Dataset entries
Content starts
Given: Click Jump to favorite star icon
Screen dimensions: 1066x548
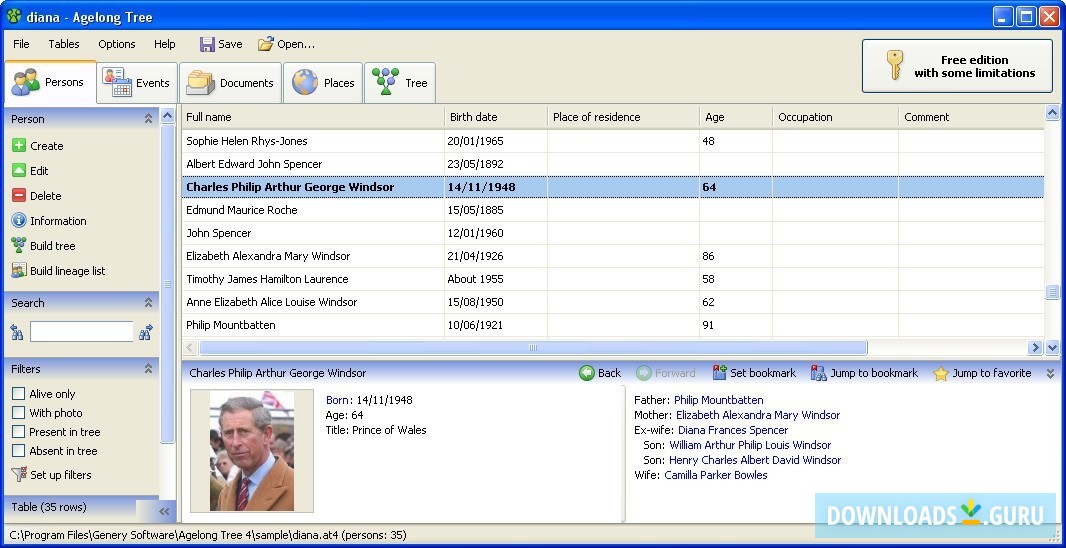Looking at the screenshot, I should (x=940, y=373).
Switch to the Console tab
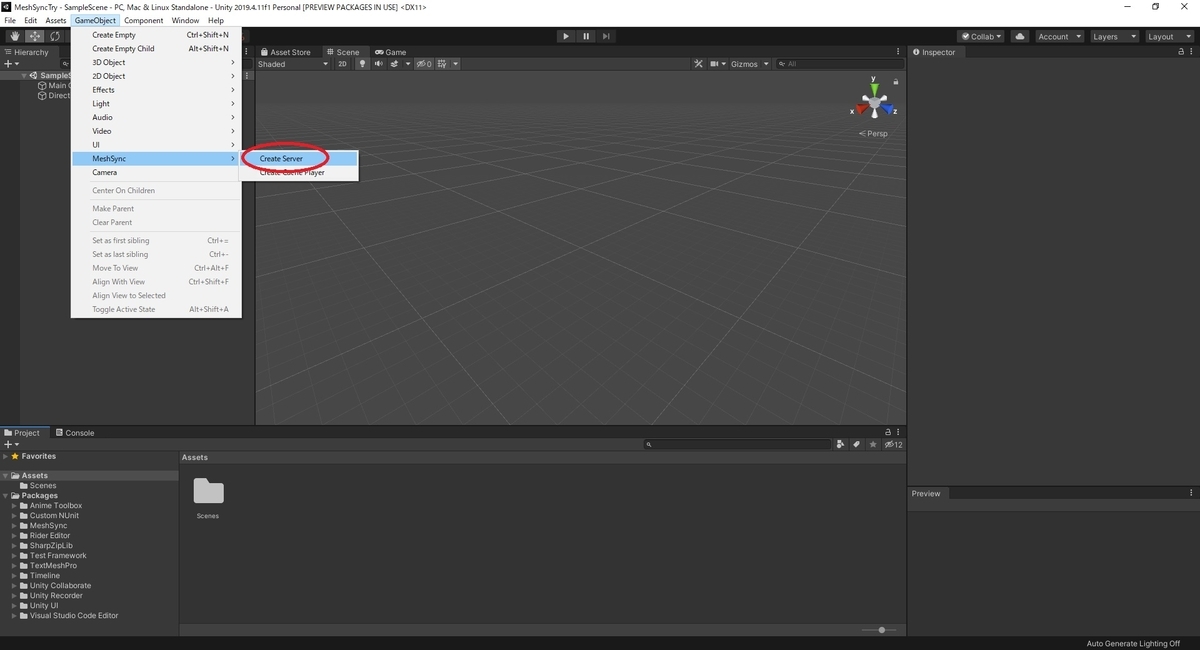Image resolution: width=1200 pixels, height=650 pixels. 75,432

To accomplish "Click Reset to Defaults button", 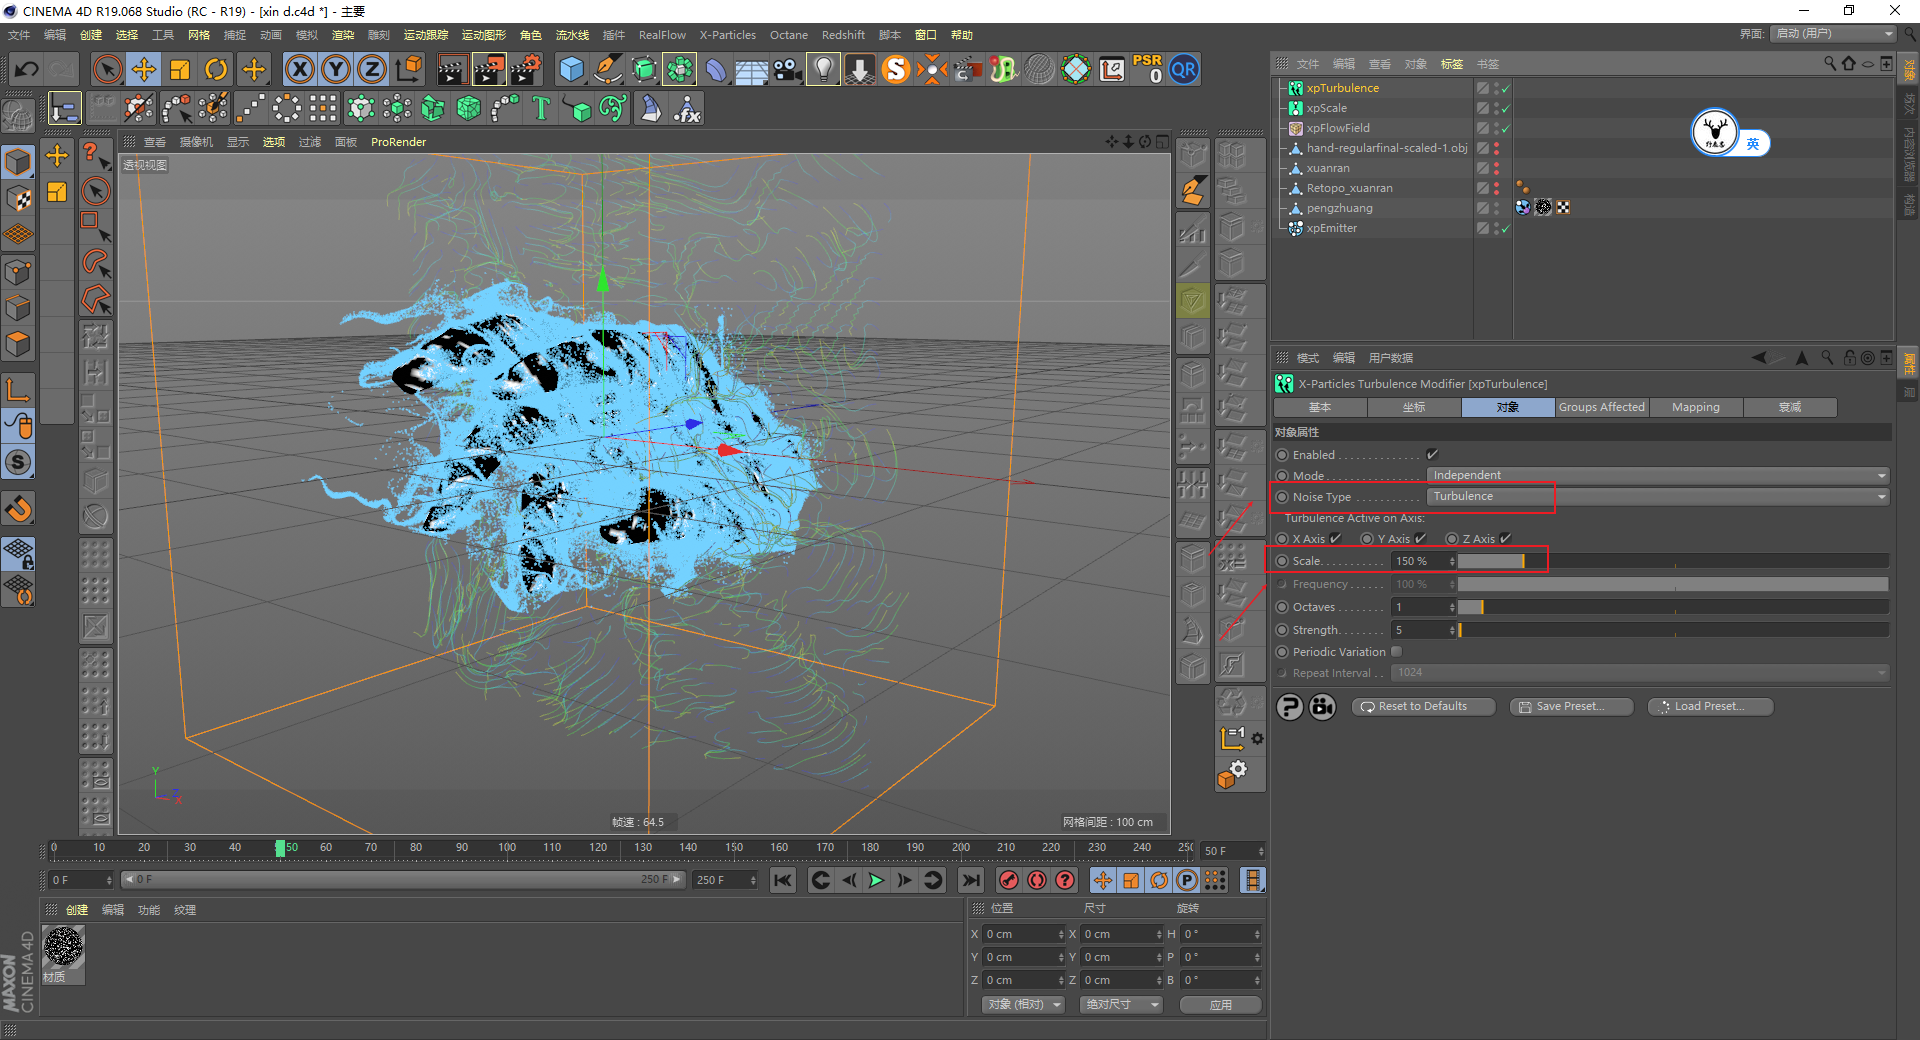I will [x=1423, y=707].
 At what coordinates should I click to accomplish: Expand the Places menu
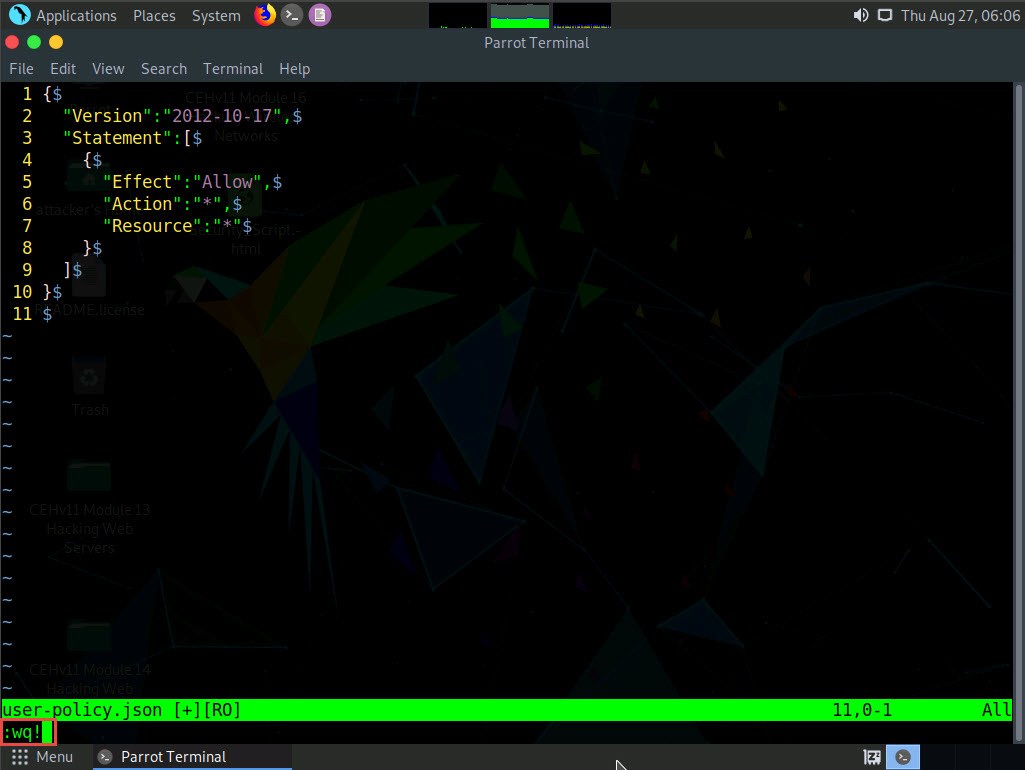pyautogui.click(x=154, y=16)
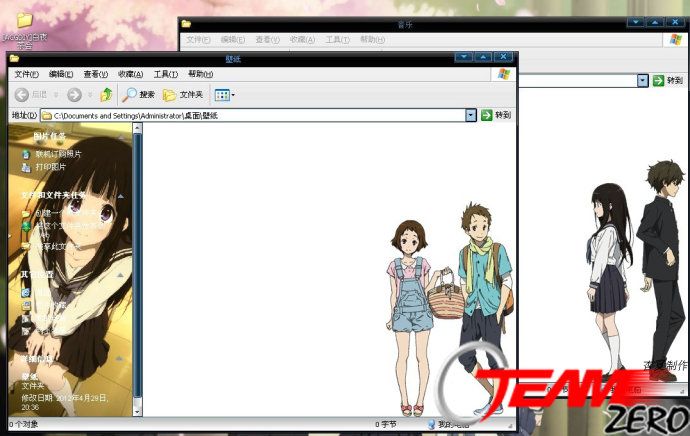Open the 工具(T) menu in 壁纸 window
The height and width of the screenshot is (436, 690).
[165, 74]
Content ends
- _PROBLEM DETAILS_
Pictures should be omitted. Please return exactly the lines from the line that holds "At what coordinates" through the end of the records.

- _RESPONSE TO THE TASK_
 At what coordinates should I click to accomplish: Expand the Places menu
pyautogui.click(x=154, y=16)
Open the 工具(T) menu in 壁纸 window
The height and width of the screenshot is (436, 690).
[165, 74]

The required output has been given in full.